The wisdom of Oliver Sacks

Dr. Oliver Sacks, celebrated writer and neurologist, passed away from cancer at the age of 82 yesterday. Sacks was known for his empathy in writing and in practice, as well as the accessible way he wrote case studies from his medical work, like the popular “The Man Who Mistook His Wife For A Hat.”

His writing helped to educate the public about neurological problems. As The New York Times wrote about his life, “Describing his patients’ struggles and sometimes uncanny gifts, Dr. Sacks helped introduce syndromes like Tourette’s or Asperger’s to a general audience. But he illuminated their characters as much as their conditions; he humanized and demystified them.”

In February, Sacks wrote a beautifully moving essay in The New York Times, where he talked about his terminal diagnosis and what he wanted to do with the precious few months he had left. He was afraid, he acknowledged, but he was also grateful: “I have loved and been loved; I have been given much and I have given something in return; I have read and traveled and thought and written. I have had an intercourse with the world.”

In honor of his life, we’ve selected some of the best pieces of wisdom he had about life, death, and the incredible moments in between.

 “I want and hope in the time that remains to deepen my friendships, to say farewell to those I love, to write more, to travel if I have the strength, to achieve new levels of understanding and insight. This will involve audacity, clarity and plain speaking; trying to straighten my accounts with the world. But there will be time, too, for some fun (and even some silliness, as well).”

”My Own Life”, The New York Times

“Music can lift us out of depression or move us to tears—it is a remedy, a tonic, orange juice for the ear. But for many of my neurological patients, music is even more—it can provide access, even when no medication can, to movement, to speech, to life. For them, music is not a luxury, but a necessity.”

Musicophilia (2007)

“If we wish to know about a man, we ask ‘what is his story—his real, inmost story?’—for each of us is a biography, a story. Each of us is a singular narrative, which is constructed, continually, unconsciously, by, through, and in us—through our perceptions, our feelings, our thoughts, our actions; and, not least, our discourse, our spoken narrations. Biologically, physiologically, we are not so different from each other; historically, as narratives—we are each of us unique.”

The Man Who Mistook His Wife for a Hat (1985) 

“I do not think of old age as an ever grimmer time that one must somehow endure and make the best of, but as a time of leisure and freedom, freed from the factitious urgencies of earlier days, free to explore whatever I wish, and to bind the thoughts and feelings of a lifetime together.

”The Joy of Old Age (No Kidding.)”, The New York Times

“I love to discover potential in people who aren’t thought to have any.”

Interview with People. March 17, 1986

“To live on a day-to-day basis is insufficient for human beings; we need to transcend, transport, escape; we need meaning, understanding, and explanation; we need to see overall patterns in our lives. We need hope, the sense of a future. And we need freedom (or at least the illusion of freedom) to get beyond ourselves, whether with telescopes and microscopes and our ever-burgeoning technology or in states of mind which allow us to travel to other worlds, to transcend our immediate surroundings. We need detachment of this sort as much as we need engagement in our lives.”

Hallucinations (2012) 

“When people die, they cannot be replaced. They leave holes that cannot be filled, for it is the fate — the genetic and neural fate — of every human being to be a unique individual, to find his own path, to live his own life, to die his own death.”

”My Own Life”The New York Times

Rest in peace, Dr. Sacks. The world will miss you.

■ Tasks to carry out ■
(a) According to the tribute to Oliver Sacks, at what age did he die?
(b) List every book by Oliver Sacks that the tribute to Oliver Sacks quotes with a year in parentheses, giving each title with its year.
The items after this point are not needed.

■ Source material ■
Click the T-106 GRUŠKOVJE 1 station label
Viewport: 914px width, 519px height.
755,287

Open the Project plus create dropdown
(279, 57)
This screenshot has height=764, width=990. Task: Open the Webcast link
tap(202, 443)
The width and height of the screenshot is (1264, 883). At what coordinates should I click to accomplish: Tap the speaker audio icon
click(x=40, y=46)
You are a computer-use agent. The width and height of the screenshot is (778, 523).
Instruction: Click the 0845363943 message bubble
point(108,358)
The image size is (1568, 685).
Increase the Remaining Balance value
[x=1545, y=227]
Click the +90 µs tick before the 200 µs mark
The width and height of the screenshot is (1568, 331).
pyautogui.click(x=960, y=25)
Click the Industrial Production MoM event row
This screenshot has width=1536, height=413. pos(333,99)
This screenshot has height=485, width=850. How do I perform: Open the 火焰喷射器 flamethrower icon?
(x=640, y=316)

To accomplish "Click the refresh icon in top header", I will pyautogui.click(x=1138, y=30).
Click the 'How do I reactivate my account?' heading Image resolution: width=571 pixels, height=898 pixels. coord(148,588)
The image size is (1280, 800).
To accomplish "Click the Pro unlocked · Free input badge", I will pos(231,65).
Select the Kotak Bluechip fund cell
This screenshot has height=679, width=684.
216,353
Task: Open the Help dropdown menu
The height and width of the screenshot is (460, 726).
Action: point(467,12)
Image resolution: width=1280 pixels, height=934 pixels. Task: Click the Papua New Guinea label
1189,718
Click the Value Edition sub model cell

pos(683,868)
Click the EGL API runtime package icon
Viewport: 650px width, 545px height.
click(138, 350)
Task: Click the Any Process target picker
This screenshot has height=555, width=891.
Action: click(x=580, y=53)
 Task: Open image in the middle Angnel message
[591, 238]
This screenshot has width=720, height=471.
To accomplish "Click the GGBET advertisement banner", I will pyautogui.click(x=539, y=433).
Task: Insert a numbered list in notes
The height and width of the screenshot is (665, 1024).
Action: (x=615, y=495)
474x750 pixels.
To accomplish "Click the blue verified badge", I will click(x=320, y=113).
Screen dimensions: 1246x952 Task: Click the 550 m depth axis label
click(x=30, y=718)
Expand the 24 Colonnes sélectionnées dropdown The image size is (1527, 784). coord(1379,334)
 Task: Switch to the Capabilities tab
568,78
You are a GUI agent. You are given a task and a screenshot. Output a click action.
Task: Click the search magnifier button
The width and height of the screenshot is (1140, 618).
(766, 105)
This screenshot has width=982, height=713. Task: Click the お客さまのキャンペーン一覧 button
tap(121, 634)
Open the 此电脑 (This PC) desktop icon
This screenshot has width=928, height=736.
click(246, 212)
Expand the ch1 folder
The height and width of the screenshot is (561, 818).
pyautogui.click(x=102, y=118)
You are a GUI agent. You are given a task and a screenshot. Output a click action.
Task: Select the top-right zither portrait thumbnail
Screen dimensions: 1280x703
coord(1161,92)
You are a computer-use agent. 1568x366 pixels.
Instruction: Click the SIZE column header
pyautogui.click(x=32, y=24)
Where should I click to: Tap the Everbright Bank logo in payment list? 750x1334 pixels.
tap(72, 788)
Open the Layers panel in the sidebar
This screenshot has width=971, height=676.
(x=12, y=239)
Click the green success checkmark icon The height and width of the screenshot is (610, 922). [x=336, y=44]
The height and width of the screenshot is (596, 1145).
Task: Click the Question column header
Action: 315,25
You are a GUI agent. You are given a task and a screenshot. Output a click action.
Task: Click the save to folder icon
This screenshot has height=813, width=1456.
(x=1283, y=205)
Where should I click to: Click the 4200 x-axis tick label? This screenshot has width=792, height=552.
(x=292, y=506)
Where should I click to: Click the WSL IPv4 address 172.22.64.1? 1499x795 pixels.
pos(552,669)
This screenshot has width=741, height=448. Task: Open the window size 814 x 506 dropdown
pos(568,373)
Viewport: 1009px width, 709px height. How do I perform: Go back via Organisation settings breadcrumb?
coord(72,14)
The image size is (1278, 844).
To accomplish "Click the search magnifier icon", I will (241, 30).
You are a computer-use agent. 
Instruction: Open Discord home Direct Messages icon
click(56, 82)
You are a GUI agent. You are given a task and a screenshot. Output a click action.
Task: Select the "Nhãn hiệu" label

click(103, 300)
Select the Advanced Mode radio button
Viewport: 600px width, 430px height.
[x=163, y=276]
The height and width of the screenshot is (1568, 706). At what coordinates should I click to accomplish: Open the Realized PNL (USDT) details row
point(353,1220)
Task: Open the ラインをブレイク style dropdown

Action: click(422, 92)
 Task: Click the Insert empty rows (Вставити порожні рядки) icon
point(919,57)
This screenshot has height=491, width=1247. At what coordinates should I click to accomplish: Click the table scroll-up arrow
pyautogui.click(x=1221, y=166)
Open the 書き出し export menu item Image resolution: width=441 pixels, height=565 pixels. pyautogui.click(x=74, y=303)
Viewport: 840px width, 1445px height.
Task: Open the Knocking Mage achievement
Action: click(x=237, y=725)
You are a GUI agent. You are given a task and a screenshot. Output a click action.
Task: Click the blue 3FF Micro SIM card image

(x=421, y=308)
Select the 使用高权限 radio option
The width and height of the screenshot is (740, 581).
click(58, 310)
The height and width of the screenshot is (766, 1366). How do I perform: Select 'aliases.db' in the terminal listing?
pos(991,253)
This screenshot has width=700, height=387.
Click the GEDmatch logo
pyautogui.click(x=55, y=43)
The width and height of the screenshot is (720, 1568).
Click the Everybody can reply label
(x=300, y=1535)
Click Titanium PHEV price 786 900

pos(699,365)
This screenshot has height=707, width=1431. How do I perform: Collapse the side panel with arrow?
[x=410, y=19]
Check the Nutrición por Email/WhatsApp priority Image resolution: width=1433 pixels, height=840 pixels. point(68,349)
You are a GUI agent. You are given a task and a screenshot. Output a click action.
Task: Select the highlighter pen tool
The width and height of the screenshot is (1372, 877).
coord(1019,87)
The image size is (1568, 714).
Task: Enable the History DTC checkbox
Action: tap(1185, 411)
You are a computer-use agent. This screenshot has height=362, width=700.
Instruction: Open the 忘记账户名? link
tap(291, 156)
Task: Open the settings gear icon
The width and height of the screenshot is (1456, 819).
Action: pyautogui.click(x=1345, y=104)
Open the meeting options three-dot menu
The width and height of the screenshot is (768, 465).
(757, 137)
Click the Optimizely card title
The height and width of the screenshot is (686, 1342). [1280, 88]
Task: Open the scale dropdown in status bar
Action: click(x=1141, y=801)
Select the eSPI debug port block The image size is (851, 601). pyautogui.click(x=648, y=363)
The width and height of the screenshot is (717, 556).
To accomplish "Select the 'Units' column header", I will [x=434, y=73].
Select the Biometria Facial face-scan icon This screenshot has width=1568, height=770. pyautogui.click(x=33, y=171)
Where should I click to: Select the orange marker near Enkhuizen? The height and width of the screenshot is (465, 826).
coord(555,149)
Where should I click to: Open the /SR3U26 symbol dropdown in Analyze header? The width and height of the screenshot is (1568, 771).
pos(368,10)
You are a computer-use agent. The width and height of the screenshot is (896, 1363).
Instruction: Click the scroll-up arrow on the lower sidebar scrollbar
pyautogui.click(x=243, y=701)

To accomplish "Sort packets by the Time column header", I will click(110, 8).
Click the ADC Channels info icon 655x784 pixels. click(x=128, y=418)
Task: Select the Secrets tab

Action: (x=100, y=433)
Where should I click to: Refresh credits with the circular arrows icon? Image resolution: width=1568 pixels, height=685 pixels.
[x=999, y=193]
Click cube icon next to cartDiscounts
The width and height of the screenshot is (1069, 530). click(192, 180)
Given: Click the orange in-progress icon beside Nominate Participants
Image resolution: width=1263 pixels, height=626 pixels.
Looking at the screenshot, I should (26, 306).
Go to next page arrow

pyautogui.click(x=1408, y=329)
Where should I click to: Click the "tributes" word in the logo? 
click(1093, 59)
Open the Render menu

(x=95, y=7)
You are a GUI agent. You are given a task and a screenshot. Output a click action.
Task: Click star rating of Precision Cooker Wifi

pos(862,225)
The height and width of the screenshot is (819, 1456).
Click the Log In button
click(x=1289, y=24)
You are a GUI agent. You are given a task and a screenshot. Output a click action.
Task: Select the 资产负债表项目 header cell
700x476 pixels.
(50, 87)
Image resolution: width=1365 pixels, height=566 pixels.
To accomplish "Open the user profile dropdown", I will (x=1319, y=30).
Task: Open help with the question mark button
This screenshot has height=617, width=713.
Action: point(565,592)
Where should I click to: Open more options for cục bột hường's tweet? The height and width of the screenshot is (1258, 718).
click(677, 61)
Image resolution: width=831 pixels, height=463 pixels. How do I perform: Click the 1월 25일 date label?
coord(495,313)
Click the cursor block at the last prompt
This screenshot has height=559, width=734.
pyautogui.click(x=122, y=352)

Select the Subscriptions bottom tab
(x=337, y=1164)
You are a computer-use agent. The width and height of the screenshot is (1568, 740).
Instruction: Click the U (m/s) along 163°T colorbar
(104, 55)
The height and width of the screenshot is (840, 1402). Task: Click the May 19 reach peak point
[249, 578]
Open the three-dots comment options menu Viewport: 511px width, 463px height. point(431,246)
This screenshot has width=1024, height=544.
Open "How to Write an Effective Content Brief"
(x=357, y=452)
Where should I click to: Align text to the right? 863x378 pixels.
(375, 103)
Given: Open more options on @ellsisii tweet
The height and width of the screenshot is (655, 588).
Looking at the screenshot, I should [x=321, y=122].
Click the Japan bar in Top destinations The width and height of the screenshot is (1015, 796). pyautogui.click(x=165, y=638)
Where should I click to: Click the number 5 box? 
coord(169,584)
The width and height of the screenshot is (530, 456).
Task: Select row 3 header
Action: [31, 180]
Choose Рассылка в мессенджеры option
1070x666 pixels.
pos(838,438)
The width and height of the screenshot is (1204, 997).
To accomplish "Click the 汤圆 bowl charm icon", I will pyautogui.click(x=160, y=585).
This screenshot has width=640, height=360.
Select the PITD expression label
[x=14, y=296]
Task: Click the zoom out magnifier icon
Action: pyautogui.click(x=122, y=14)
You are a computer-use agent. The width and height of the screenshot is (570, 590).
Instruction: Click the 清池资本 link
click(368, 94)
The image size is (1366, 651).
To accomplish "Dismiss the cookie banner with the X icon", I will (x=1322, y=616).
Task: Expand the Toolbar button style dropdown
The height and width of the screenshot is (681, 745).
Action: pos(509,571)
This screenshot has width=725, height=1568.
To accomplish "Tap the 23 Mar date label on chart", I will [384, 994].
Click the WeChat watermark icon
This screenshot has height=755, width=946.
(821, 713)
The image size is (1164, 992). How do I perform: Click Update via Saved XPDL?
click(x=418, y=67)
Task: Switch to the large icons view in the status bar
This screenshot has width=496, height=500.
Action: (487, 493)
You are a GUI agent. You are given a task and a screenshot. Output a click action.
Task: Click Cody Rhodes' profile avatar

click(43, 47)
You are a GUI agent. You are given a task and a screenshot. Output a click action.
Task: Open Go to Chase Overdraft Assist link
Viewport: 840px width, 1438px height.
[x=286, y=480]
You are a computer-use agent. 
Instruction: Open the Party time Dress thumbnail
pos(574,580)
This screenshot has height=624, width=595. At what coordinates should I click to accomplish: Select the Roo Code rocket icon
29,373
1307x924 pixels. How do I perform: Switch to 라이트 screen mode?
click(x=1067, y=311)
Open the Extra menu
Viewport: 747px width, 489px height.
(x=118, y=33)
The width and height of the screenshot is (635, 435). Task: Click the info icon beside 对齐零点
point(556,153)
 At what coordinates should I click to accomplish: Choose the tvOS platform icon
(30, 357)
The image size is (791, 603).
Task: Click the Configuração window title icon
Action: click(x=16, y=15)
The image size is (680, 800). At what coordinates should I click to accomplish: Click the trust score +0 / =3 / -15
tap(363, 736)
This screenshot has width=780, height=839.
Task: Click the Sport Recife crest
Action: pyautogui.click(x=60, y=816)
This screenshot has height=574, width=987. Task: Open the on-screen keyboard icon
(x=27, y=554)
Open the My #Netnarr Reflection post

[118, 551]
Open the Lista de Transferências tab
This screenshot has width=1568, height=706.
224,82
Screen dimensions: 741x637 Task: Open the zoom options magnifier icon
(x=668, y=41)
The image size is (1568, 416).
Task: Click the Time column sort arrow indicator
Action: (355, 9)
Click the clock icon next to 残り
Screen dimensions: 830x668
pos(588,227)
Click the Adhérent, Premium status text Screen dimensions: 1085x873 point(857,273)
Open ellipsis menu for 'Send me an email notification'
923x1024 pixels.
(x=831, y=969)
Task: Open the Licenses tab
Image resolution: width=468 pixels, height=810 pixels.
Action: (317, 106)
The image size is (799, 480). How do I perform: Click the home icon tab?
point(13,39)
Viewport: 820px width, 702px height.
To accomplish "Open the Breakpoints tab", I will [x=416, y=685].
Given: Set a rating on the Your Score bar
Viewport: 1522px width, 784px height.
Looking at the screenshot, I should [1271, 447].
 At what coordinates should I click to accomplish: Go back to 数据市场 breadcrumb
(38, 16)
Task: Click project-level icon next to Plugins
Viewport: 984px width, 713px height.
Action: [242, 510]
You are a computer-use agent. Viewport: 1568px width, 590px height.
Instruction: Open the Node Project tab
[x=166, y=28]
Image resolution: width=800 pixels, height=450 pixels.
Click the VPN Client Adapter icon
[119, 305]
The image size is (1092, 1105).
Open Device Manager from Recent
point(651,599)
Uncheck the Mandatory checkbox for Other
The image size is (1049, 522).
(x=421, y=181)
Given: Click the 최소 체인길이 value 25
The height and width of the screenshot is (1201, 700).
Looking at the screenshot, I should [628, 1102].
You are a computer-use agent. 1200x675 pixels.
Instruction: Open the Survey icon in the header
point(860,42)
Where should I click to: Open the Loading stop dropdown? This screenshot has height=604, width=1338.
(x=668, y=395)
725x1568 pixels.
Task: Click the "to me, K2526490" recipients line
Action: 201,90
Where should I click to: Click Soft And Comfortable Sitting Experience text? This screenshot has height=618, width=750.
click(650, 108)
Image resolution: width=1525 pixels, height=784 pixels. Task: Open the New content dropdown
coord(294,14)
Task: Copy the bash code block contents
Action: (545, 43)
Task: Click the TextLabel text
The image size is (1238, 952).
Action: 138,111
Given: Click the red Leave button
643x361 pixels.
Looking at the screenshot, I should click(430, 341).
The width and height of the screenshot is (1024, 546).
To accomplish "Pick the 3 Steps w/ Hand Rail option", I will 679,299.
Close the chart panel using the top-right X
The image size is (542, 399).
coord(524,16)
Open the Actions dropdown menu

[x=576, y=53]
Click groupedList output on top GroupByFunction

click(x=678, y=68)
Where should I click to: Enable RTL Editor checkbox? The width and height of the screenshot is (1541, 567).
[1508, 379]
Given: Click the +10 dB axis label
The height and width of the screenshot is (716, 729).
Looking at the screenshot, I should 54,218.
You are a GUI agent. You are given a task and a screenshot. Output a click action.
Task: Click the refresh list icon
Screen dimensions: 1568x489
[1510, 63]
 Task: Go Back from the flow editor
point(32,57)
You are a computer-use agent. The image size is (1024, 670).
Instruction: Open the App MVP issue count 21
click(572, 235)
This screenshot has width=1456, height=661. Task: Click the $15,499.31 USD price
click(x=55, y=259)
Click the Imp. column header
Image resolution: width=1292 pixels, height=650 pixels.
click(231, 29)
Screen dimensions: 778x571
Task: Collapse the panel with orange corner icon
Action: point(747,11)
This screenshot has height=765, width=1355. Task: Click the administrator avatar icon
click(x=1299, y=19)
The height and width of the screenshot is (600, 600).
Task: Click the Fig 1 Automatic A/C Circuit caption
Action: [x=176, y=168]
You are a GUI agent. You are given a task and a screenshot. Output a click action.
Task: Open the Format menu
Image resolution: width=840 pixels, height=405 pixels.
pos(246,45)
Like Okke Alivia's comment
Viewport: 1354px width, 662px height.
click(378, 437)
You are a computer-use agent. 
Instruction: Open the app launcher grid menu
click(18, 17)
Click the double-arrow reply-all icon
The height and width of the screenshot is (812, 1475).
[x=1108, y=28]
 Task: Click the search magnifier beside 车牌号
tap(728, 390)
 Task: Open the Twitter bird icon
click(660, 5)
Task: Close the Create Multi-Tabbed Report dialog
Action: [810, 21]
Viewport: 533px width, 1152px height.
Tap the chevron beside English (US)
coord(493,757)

■ Task-by-task solutions ■
(a) He died at the age of 82.

(b)
Musicophilia (2007)
The Man Who Mistook His Wife for a Hat (1985)
Hallucinations (2012)